■ Saved entries ■
★ ★ ★ ★ ★

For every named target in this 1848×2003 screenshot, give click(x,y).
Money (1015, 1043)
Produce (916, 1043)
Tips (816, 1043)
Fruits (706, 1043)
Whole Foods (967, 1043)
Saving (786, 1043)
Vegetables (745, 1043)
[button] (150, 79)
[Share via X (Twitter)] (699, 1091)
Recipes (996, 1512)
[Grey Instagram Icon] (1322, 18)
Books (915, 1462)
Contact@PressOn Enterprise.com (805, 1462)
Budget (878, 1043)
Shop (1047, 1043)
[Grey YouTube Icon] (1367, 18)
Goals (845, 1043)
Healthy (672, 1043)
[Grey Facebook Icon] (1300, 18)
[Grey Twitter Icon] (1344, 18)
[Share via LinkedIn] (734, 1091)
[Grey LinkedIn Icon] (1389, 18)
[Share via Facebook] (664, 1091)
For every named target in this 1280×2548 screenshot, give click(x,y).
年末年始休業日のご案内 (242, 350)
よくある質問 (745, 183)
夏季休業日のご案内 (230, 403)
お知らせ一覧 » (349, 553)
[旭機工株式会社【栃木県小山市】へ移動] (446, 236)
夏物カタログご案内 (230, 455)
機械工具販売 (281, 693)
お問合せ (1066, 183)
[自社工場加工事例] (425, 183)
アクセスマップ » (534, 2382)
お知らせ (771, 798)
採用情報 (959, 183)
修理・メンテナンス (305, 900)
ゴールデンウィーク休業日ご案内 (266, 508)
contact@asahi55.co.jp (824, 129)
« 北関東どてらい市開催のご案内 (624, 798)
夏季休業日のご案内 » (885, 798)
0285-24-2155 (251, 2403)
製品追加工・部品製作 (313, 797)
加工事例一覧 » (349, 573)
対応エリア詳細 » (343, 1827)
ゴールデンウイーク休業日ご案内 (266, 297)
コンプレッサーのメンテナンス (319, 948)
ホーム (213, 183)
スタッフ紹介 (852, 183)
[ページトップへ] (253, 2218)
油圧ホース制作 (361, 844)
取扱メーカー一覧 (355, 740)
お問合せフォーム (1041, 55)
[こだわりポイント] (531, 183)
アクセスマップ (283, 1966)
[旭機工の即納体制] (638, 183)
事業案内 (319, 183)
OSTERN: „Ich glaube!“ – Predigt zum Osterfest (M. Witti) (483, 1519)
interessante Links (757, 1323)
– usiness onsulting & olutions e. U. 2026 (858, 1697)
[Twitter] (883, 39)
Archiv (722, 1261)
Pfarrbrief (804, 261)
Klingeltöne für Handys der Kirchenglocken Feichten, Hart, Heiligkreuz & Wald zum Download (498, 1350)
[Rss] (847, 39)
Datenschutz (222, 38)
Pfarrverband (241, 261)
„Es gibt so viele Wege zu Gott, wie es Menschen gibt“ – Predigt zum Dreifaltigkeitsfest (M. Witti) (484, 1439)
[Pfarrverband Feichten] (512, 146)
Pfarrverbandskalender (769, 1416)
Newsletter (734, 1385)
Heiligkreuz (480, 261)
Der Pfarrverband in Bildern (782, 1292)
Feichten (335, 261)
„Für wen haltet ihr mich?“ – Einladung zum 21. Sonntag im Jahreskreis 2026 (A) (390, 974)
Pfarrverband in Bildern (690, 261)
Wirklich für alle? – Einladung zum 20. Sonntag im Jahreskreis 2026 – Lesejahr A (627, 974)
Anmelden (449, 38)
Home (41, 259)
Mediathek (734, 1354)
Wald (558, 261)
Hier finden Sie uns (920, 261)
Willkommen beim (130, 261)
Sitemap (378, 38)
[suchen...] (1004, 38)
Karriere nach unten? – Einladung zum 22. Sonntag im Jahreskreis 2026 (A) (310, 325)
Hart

★ ★ ★ ★ ★

■ Instructions for the task ■
Every entry above needs to be written out again exactly.

■ Response for this exercise ■
For every named target in this 1848×2003 screenshot, give click(x,y).
Money (1015, 1043)
Produce (916, 1043)
Tips (816, 1043)
Fruits (706, 1043)
Whole Foods (967, 1043)
Saving (786, 1043)
Vegetables (745, 1043)
[button] (150, 79)
[Share via X (Twitter)] (699, 1091)
Recipes (996, 1512)
[Grey Instagram Icon] (1322, 18)
Books (915, 1462)
Contact@PressOn Enterprise.com (805, 1462)
Budget (878, 1043)
Shop (1047, 1043)
[Grey YouTube Icon] (1367, 18)
Goals (845, 1043)
Healthy (672, 1043)
[Grey Facebook Icon] (1300, 18)
[Grey Twitter Icon] (1344, 18)
[Share via LinkedIn] (734, 1091)
[Grey LinkedIn Icon] (1389, 18)
[Share via Facebook] (664, 1091)
For every named target in this 1280×2548 screenshot, give click(x,y).
年末年始休業日のご案内 (242, 350)
よくある質問 (745, 183)
夏季休業日のご案内 (230, 403)
お知らせ一覧 » (349, 553)
[旭機工株式会社【栃木県小山市】へ移動] (446, 236)
夏物カタログご案内 (230, 455)
機械工具販売 (281, 693)
お問合せ (1066, 183)
[自社工場加工事例] (425, 183)
アクセスマップ » (534, 2382)
お知らせ (771, 798)
採用情報 (959, 183)
修理・メンテナンス (305, 900)
ゴールデンウィーク休業日ご案内 (266, 508)
contact@asahi55.co.jp (824, 129)
« 北関東どてらい市開催のご案内 (624, 798)
夏季休業日のご案内 » (885, 798)
0285-24-2155 (251, 2403)
製品追加工・部品製作 (313, 797)
加工事例一覧 » (349, 573)
対応エリア詳細 » (343, 1827)
ゴールデンウイーク休業日ご案内 (266, 297)
コンプレッサーのメンテナンス (319, 948)
ホーム (213, 183)
スタッフ紹介 (852, 183)
[ページトップへ] (253, 2218)
油圧ホース制作 (361, 844)
取扱メーカー一覧 (355, 740)
お問合せフォーム (1041, 55)
[こだわりポイント] (531, 183)
アクセスマップ (283, 1966)
[旭機工の即納体制] (638, 183)
事業案内 (319, 183)
OSTERN: „Ich glaube!“ – Predigt zum Osterfest (M. Witti) (483, 1519)
interessante Links (757, 1323)
– usiness onsulting & olutions e. U. 2026 (858, 1697)
[Twitter] (883, 39)
Archiv (722, 1261)
Pfarrbrief (804, 261)
Klingeltöne für Handys der Kirchenglocken Feichten, Hart, Heiligkreuz & Wald zum Download (498, 1350)
[Rss] (847, 39)
Datenschutz (222, 38)
Pfarrverband (241, 261)
„Es gibt so viele Wege zu Gott, wie es Menschen gibt“ – Predigt zum Dreifaltigkeitsfest (M. Witti) (484, 1439)
[Pfarrverband Feichten] (512, 146)
Pfarrverbandskalender (769, 1416)
Newsletter (734, 1385)
Heiligkreuz (480, 261)
Der Pfarrverband in Bildern (782, 1292)
Feichten (335, 261)
„Für wen haltet ihr mich?“ – Einladung zum 21. Sonntag im Jahreskreis 2026 (A) (390, 974)
Pfarrverband in Bildern (690, 261)
Wirklich für alle? – Einladung zum 20. Sonntag im Jahreskreis 2026 – Lesejahr A (627, 974)
Anmelden (449, 38)
Home (41, 259)
Mediathek (734, 1354)
Wald (558, 261)
Hier finden Sie uns (920, 261)
Willkommen beim (130, 261)
Sitemap (378, 38)
[suchen...] (1004, 38)
Karriere nach unten? – Einladung zum 22. Sonntag im Jahreskreis 2026 (A) (310, 325)
Hart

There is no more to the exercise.